The fabled town of Contrin, so rich as to ornate its walls with golden merlons, appears in the legends in two passages: as king Odolghes’s town, who breaks through the doors of Aurona in the omonymous myth, and as the town which, in the Fassan trilogy, falls first under Trusans’ possession; thirty years later its king, again named Odolghes, realizing he cannot raise a revolt, has it better destroyed than in enemies’ hands.

The name “Contrin” closely resembles that of the other mythical town of the Dolomites, i.e. the Cunturines, the “capital” of the Fanes’ kingdom. We also can mention another, autonomous myth, very little of which remains nowadays, that takes its name from a girl called Conturina, a bridge between Contrin and Cunturines, and seems to be ambiented south of the Marmolada.

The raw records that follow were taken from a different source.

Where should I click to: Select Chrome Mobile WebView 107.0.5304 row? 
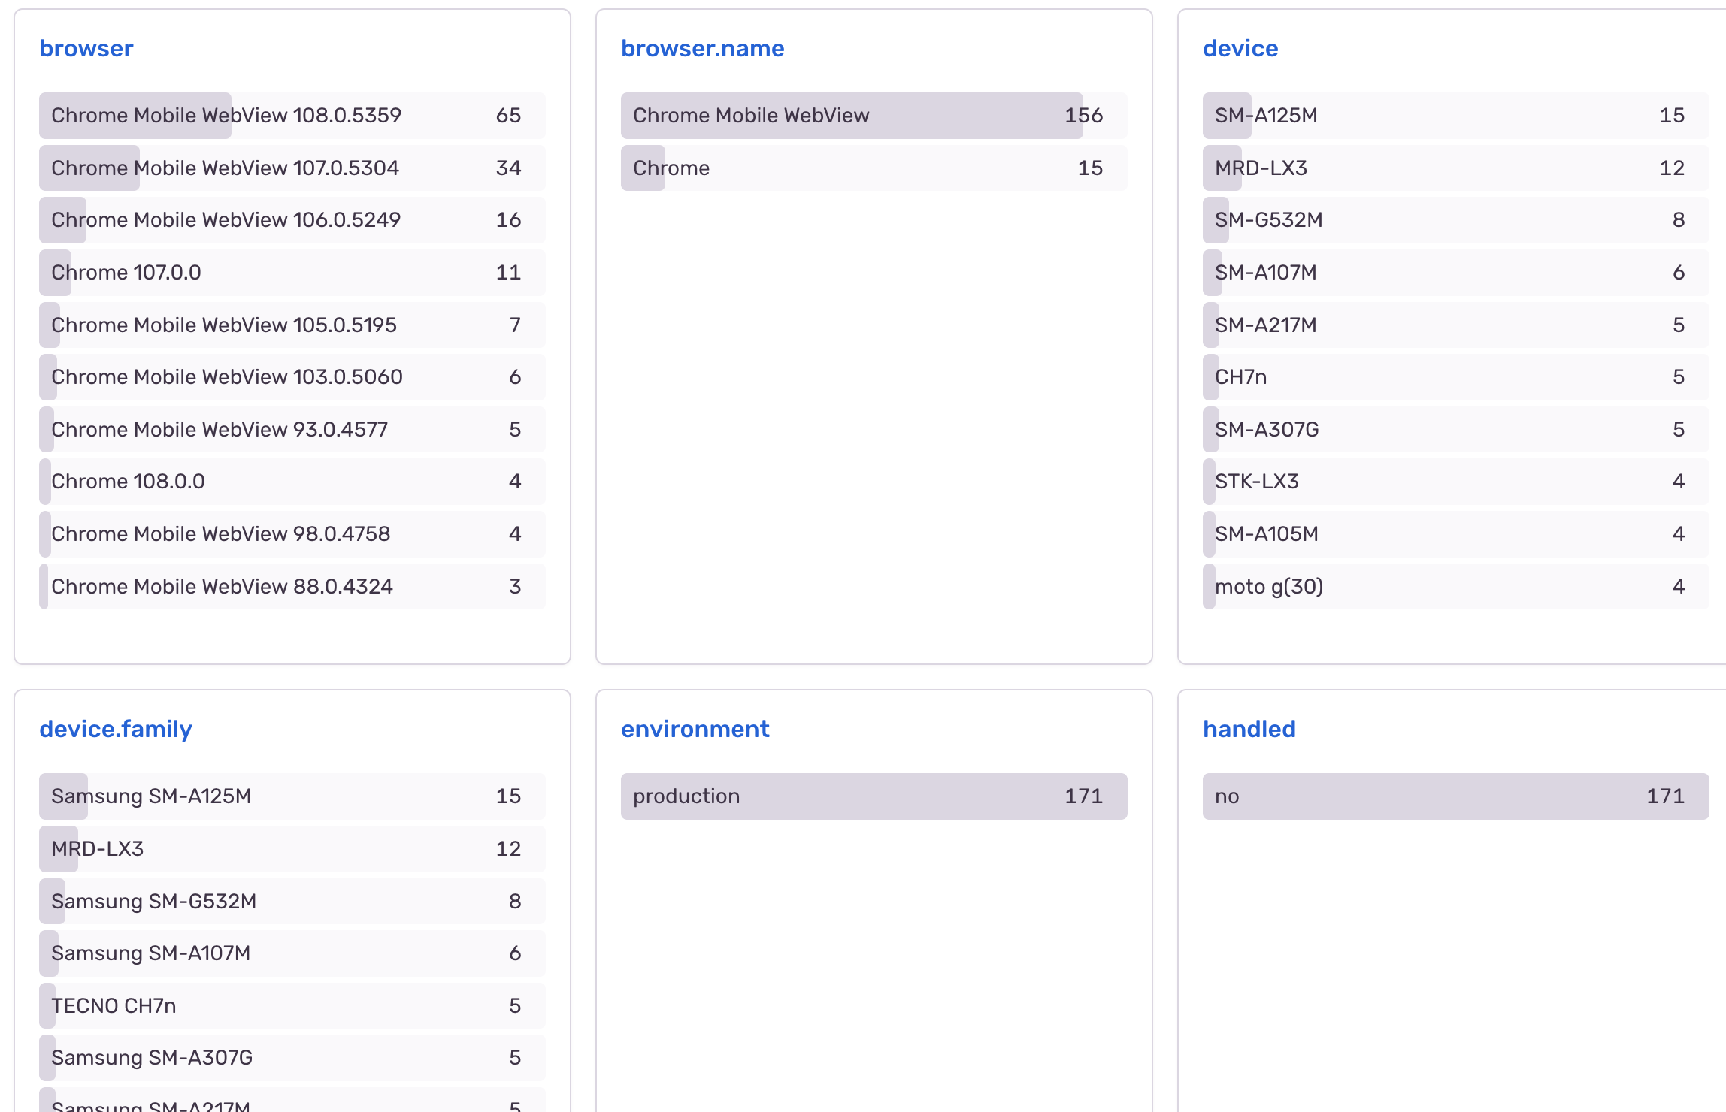tap(292, 168)
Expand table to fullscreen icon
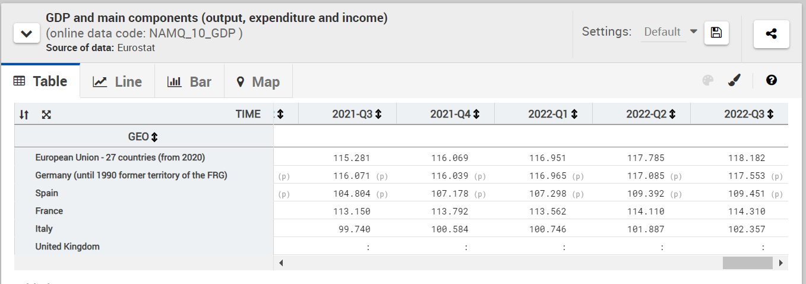The image size is (806, 284). [46, 115]
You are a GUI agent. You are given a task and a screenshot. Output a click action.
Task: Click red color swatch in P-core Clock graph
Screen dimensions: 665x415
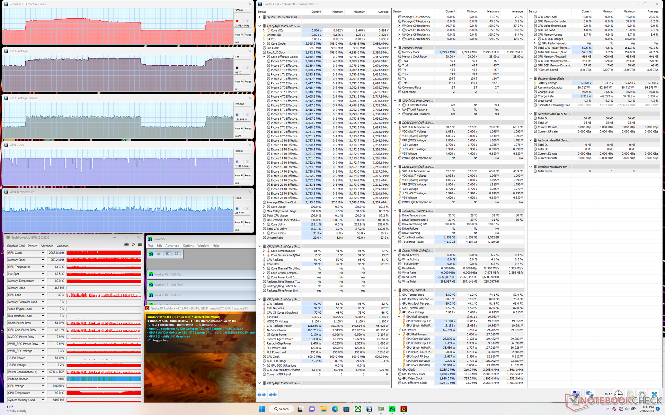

As a matter of fact, in the Dolomites at least two places exist today named Contrin: one is a small hamlet above Arabba, the other is a valley that from Penia climbs up towards the Ombretta pass, just south of the Marmolada. Beyond any doubt, the Fassan storytellers had the latter in mind, more so since the bad-smelling pond (Lek Puzolent) that gushes out there, (in effect, a sulphurous spring), was told to be connected with the smoldering ruins of the ancient town destroyed by fire (see Wolff, in his “Essay about the Dolomites Road”). This is a further example of a myth used to explain an outstanding natural phenomenon, and therefore it is more probable that the valley took its name from the fabled town, better than the reverse.

Going deeper into what legends say about Contrin, we can remark that the existence of a wall curtain is far from absurd: Sotciastel also, a modest village of the middle Bronze Age near Pedraces in the Badia valley, was surrounded by a wall, consisting of a palisade reinforced by an earthwork. Then, if a way or another Contrin really exploited a mine, which was obviously identified with the archetypal Aurona, and from which copper, not gold, was extracted, we cannot rule out that a few of the most important poleheads of the walls, the corner ones, or the gate posts, really had been plated with copper leaves to protect them from weathering.

Where and when did Contrin exist, then?

Almost certainly, this is an archetypical town, linked with both the Aurona and the Cunturines, that as such cannot be located or dated.

However, it is possible that the first village to fall into the Romans’ hands, which therefore was probably situated somewhere close to the eastern borders of the Fassa valley, and whose name we don’t know, was arbitrarily and fictively assigned the name of the mythical town, in order to remove and dilute into a myth the burning shame of the really suffered defeat.